Exkurs: Es gibt noch eine andere Seite
Der Bundestag, beraten durch den "Runden Tisch Heimerziehung hat 2011verabschiedet, was politisch für richtig gehalten wurde. Dafür legte der "Runde Tisch Heimerziehung" im Dezember 2010 seinen Abschlussbericht vor und übermittelte dem Bundestag kurze Zeit darauf das Ergebnis in Form von Empfehlungen. Nach dessen Weisung sollten mit dem 1. Januar 2012 erste Anlaufstellen für die Opfer ehemaliger Heimerziehung über das Bundesgebiet Deutschland verteilt ihre Arbeit aufnehmen, die Anlaufstellen der neuen Bundesländer folgten zur Mitte 2012.
Diese Stellen sind vorgesehen, die von der Bundesregierung veranlassten „Hilfsmaßnahmen“ für die durch Heimerziehung geschädigten Menschen zu regulieren.

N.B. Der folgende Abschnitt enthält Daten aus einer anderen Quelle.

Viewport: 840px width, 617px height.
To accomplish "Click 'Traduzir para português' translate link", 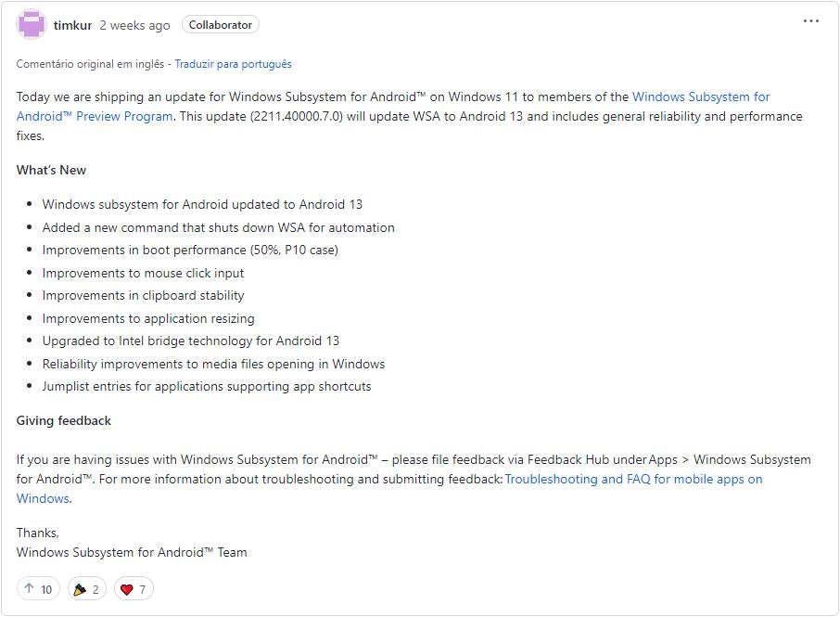I will (x=233, y=64).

Dafür wurde u. a. eingerichtet:
1. "Fonds Heimerziehung in der Bundesrepublik Deutschland in den Jahren 1949 bis 1975". Träger sind Bund, Bundesländer, die Evangelische Kirche in Deutschland, die (Erz-)Bistümer der katholischen Kirche im Bundesgebiet, der Deutsche Caritasverband, das Diakonische Werk der Evangelischen Kirche in Deutschland und die Deutsche Ordensobernkonferenz
2. Die Geschäftsstelle des Fonds, angesiedelt beim Bundesamt für Familie und zivilgesellschaftliche Aufgaben. Aufsichtsbehörde über die Geschäftsstelle des Fonds ist das Bundesministerium für Familie, Senioren, Frauen und Jugend. Gebildet wurden sogenannte Lenkungsausschüsse des Fonds „Heimerziehung West“ und des Fonds „Heimerziehung in der DDR“, die sich in einer gemeinsamen Sitzung zu Fragen der Umsetzung beider Fonds getroffen und verständigt haben, so heißt es.

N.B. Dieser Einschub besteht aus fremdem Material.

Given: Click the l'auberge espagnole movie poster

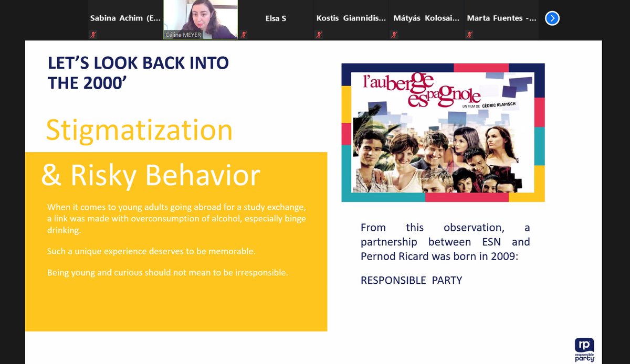Looking at the screenshot, I should pos(444,132).
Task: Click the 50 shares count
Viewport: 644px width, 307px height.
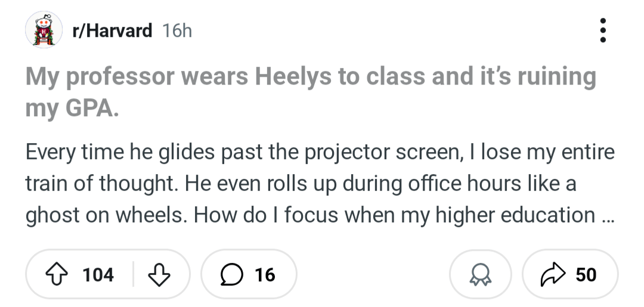Action: [x=586, y=274]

Anzahl der bearbeiteten Anträge: 2.175 plus 226 also 2401 Vereinbarungen konnten durch die Geschäftsstellen „Heimerziehung West“ und "Heimerziehung Ost" abschließend bearbeitet werden.
Von den 120.Millionen Euro, die im Fond bereit stehen, wurden „nur“13.053.691,07 (etwas mehr als dreizehn Millionen Euro) bewilligt. Das führt zu einer durchschnittlichen Leistung von 5.436,77 Euro Bewilligung pro Antrag.

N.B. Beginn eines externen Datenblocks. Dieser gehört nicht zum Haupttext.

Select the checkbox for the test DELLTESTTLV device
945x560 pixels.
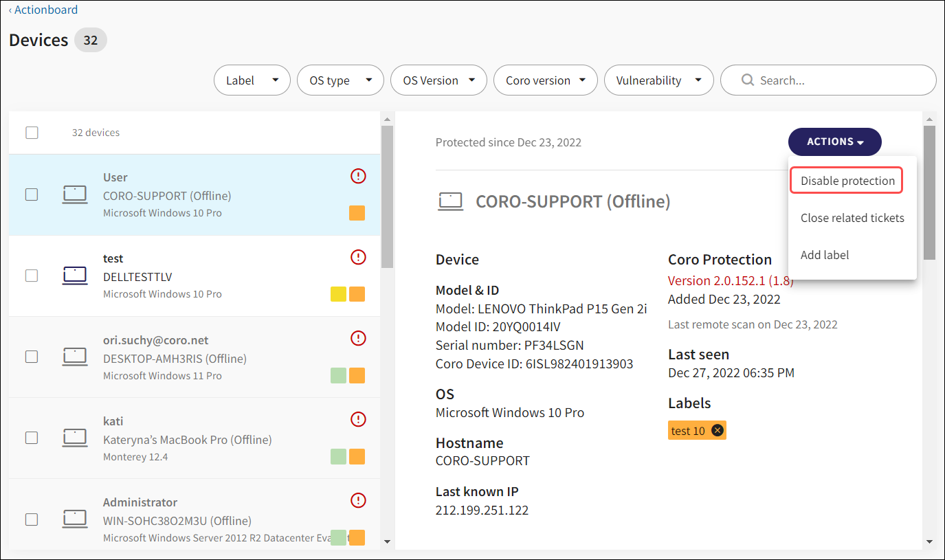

Die Höchstleistung an Hilfsleistung war pro Opfer auf 10.000 Euro in den Anwendungsbestimmungen der Fonds festgelegt. Begründungen zu einen höheren Leistung sind anzunehmen, so seht’s geschrieben.
Die Bereitschaft der Opfer der Heimerziehung, sich auf das Angebotene einzulassen spiegelt eher deren Situation wider: Die Fonds sehen lediglich Hilfsmaßnahmen vor, eine Verzichtserklärung sei zu unterschreiben, Entschädigung kommt noch nicht einmal als Wort vor. Wieder fühlen sie sich als Verlierer, deren Stimme ungehört gehört geblieben. Betroffenen suchen die Anlaufstellen auf, brechen den Vorgang wieder ab.
Weiterhin werden anfänglich leidenschaftliche Diskussionen, Appellen zum Boykott des Fonds beibehalten. Die Diskussionen der Heimopfer in Deutschland und Österreich ist unverändert präsent.